- [ACTIVITY]: Quote the lines exactly as they appear, starting with the line that contains "Identify the location" and continuing through the line that contains "center [128, 830].".

Top of GIVEN INFORMATION

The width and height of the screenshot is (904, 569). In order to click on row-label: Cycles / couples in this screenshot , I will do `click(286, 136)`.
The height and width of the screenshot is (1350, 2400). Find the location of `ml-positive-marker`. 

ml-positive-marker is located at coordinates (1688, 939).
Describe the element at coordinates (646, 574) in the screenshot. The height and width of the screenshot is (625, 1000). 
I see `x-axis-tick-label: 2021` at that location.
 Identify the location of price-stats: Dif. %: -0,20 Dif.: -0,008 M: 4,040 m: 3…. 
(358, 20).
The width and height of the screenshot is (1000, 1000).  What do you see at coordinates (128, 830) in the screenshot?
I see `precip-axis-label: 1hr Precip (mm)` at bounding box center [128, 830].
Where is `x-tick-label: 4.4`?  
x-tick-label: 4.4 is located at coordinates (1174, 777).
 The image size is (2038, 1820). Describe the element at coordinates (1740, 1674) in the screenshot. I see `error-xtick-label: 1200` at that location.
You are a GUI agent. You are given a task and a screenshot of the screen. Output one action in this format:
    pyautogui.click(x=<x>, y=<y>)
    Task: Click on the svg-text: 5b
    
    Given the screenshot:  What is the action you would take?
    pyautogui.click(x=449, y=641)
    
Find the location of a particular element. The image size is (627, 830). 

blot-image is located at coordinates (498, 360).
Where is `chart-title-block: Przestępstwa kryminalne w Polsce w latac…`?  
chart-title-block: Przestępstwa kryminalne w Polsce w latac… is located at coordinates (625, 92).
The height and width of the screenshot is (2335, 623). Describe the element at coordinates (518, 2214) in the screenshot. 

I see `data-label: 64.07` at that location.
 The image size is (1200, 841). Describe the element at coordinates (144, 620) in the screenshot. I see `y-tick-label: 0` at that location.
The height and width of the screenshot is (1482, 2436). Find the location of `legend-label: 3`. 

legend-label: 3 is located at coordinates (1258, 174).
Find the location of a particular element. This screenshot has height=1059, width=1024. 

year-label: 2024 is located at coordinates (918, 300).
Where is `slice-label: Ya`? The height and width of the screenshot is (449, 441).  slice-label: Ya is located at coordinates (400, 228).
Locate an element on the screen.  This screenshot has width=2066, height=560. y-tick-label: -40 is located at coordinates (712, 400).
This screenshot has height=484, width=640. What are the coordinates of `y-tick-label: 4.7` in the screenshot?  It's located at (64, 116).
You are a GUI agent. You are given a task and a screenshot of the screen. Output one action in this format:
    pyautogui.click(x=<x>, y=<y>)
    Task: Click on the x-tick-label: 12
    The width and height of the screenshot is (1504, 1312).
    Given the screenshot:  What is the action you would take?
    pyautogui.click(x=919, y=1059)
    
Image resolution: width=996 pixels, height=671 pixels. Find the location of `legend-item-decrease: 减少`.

Bottom of GIVEN INFORMATION

- [OUTPUT FOR THIS EXERCISE]:
 Identify the location of price-stats: Dif. %: -0,20 Dif.: -0,008 M: 4,040 m: 3…. 
(358, 20).
The width and height of the screenshot is (1000, 1000).  What do you see at coordinates (128, 830) in the screenshot?
I see `precip-axis-label: 1hr Precip (mm)` at bounding box center [128, 830].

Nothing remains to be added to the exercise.